歯磨きの話

本日は『歯磨き』の話です。

飼い主の皆様と話をしていると、多くの方が歯磨きに興味があるようですね。診察の際によく相談を受けるのですが、歯磨きに興味はあるものの実際に歯磨きをおこなうのは敷居が高いと感じておられる方がほとんどのようです。実際に歯磨きにチャレンジしたけど挫折した方々も多いようですね。

なので今回は、これを読んでくださっている飼い主さんと一緒に歯磨きトレーニングを始めたいと思います。因みにゴールが『歯磨きできるようになる』ことなので、歯ブラシの登場はずっと後になります。まだ歯磨きグッズを準備してなくても大丈夫です。ペットの歯磨きをしたいという健康に対する意識が高い皆様でも、歯磨きが上手くいかない理由はただ一つです。ハミガキする→イヌイヤがる→ハミガキする→イヌハミガキキライになる→ハミガキ挫折スル、という経路ではないでしょうか。無理やりでは長続きしませんから、スキンシップのつもりで、できれば楽しく毎日できるように頑張りましょう。最終的にハミガキできるようになるかはやってみなければ分かりませんが、トライしなければ結果はついてきませんからね。

今回のモデルも当院の看板娘ララちゃんです。一足お先に昨年の夏に歯磨き訓練して、2ヶ月くらいでほぼ訓練完了しました。最初は嫌がって逃げたり、頭を振って抵抗したりしていたララちゃんも、今では自分から足元に寄ってきます。歯磨きジェルの味が好きなのと、歯磨きのあとにもらえるご褒美が嬉しくて、ちょっと歯磨きが好きになってきたみたいですよ。実はご褒美もデンタルガムなのですが、ご本人はとても嬉しそうに食べています。

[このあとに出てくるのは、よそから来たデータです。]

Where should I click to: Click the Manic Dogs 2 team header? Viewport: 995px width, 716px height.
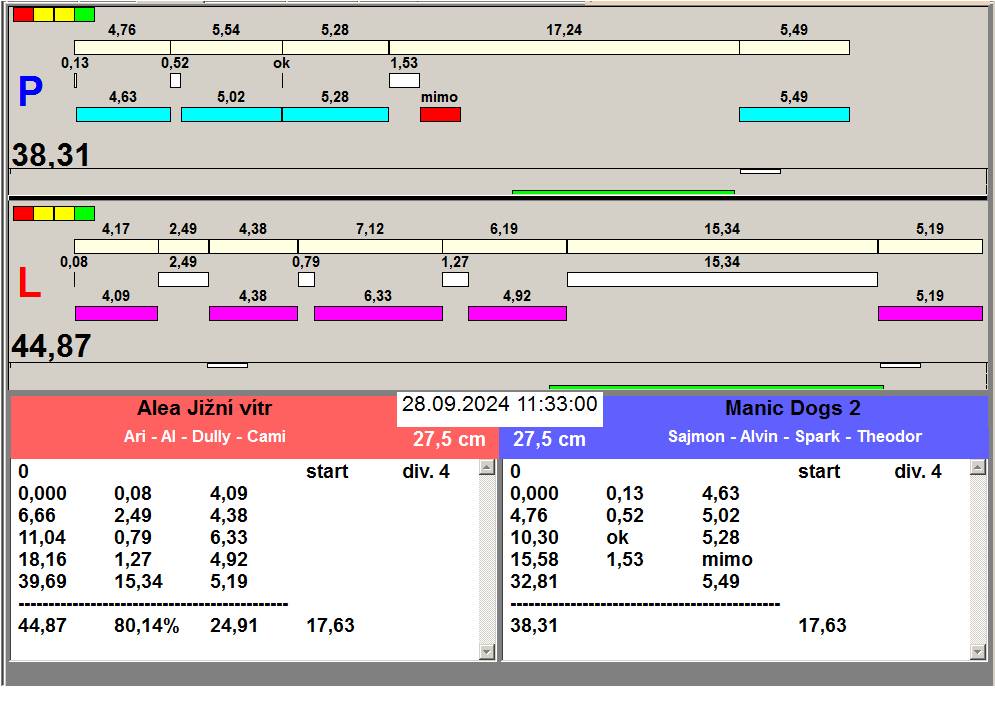(792, 409)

まず最初はマズルに触れる訓練から(訓練開始から1~2週間目くらいまで)

えっ、そこから?と思うかも知れませんが、ココからです。すごく大事な第一歩です。”うちの子は鼻くらい触れるよ”って方も、違和感なく普通に触れるようになりましょう。

宮川のほとり動物病院,歯磨き訓練1


寝ているところを起こされて、突然マズルを掴まれたのでさすがのララちゃんもびっくりして目が丸くなってますが、それでも嫌がりません。皆さんの第一目標はこの状態です。普通のワンちゃんはマズルを掴まれるのイヤだと思います。なので最初はこんなにしっかり掴まないで、まずは軽く触れることから。【お手】や【お座り】と一緒です。鼻に触れたら、ご褒美のおやつを与えて褒めてあげてください。繰り返すうちにおやつが欲しくて、褒めてほしくて、大丈夫になるはずです。慣れてきたら、少しずつ触る時間を長くして、”触れる”ことから”軽く顎をもつ”ことへと移行してみてください。

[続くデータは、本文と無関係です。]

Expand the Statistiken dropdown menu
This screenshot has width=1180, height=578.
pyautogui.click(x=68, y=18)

大事なことは焦らず時間をかけること。1回あたりの訓練には時間をかけずに、1日のうちに何度か、数週間かかって構いませんので慣れさせてあげてください。

第2段階:口唇をめくって歯をみせる訓練(訓練開始2~4週間目くらいまで)

宮川のほとり動物病院,歯磨き

違和感なくマズルを触れるようになったら、さあ第2段階です。まずは鼻先の口唇をめくって前歯をみれるように。それができるようになったら次は真ん中あたりの歯がみえるように。写真ではララちゃんがすごい顔になってますが、これでも大人しくしてくれています。最終的にこうやってイーッてして奥歯まで覗けるようになったら第2段階も終了です。この段階も焦らず急がず、場合によっては数週間かかってもいいんです。大事なことは、嫌がる犬の唇をめくってホラできた~、ではなくてわんちゃんが嫌がらず、できればご褒美が欲しくて、褒めてほしくて当たり前のようにできるようになることです。ここまでできるようになればしめたものです。次の段階からは実際に歯ブラシの登場ですよ。

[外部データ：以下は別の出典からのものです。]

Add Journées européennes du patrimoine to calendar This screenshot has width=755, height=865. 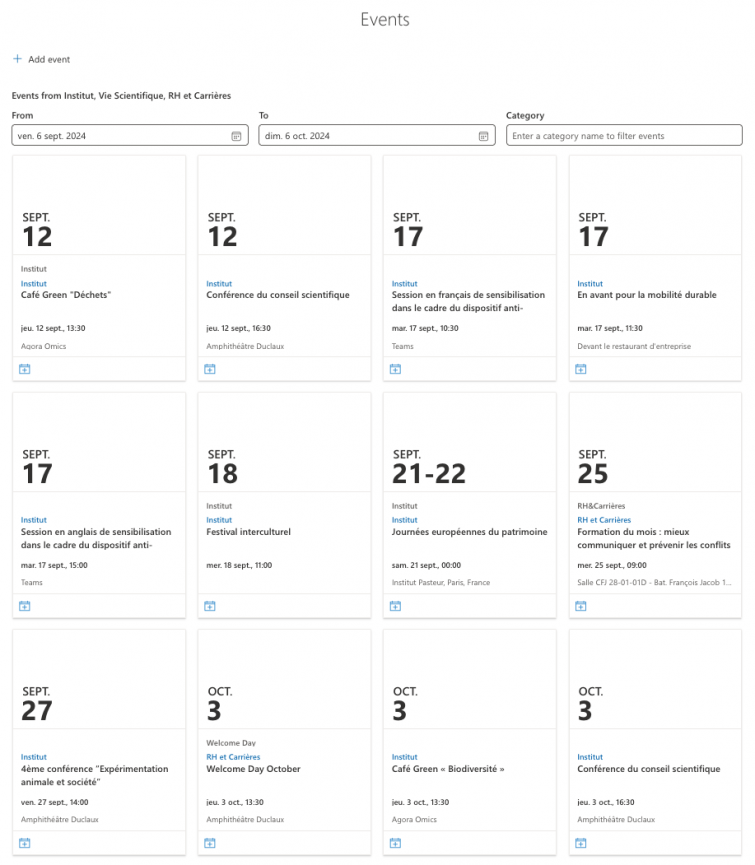tap(395, 606)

第3段階:歯ブラシを持ちながら第2段階までの反復練習(第1~2段階と同じくらいの時間をかけましょう)

次に段階は第2段階の延長線上にあります。歯ブラシや歯磨きシートを実際に手に持ったまま、口唇をめくる練習です。この段階の目的は、口唇の操作にさらに慣れてもらうことと、歯ブラシに対する警戒心が起こらないように、見慣れたものにすることにあります。できればこの段階からは少しずつ歯を見せる時間を長くとるようにしてみてください。

第4段階:実際に歯ブラシを当てる練習

やっとここまできましたが、ここからはワンちゃんの歯に実施に歯ブラシを触れさせる大事な段階です。歯磨きグッズは沢山販売されていますが、主に歯ブラシと指に巻いて/はめて使うタイプのどちらかになります。指タイプのものは口に入れても違和感が少なく、広い範囲を短時間で歯磨きするのに便利な反面、歯と歯の隙間を綺麗にするのは難しいです。それに対して歯ブラシタイプは違和感こそ強いものの、細かい部分の歯垢を落とすには非常に便利です。

宮川のほとり動物病院
上から1、ヒト用歯ブラシ、2、犬用歯ブラシ、3指タイプ歯ブラシです。一番上の歯ブラシはヒト用のもので今現在ララちゃんが使用しているものです。

最終段階:歯みがきを始めましょう

ここまで到達できましたか?。わんちゃんも偉いですが、根気よくここまで訓練してくださった飼い主の皆様も優秀です。ここまでの訓練でわんちゃんとの絆も深まっていることと思います。

当院では入門編として指タイプの歯磨きをお勧めしています。指タイプで問題なく歯磨きができるようになったら、中級編として歯ブラシの導入考えて頂き、歯磨き上級者になったら指タイプで全体を綺麗にした後に歯ブラシで歯の間の歯垢を落とすという、2段構えの歯磨きができたら完璧ですね。ララちゃんは指タイプ→歯ブラシ→ご褒美にデンタルガムの順番で毎朝喜んでくれています。ま、どちらかというとご褒美が欲しくて歯磨きを我慢しているんでしょうけど、毎朝”歯磨きしてくれよ~”って催促してくるので歯磨きするしかないんです。でもここまできたら一生涯歯磨きするのは大丈夫ですよね。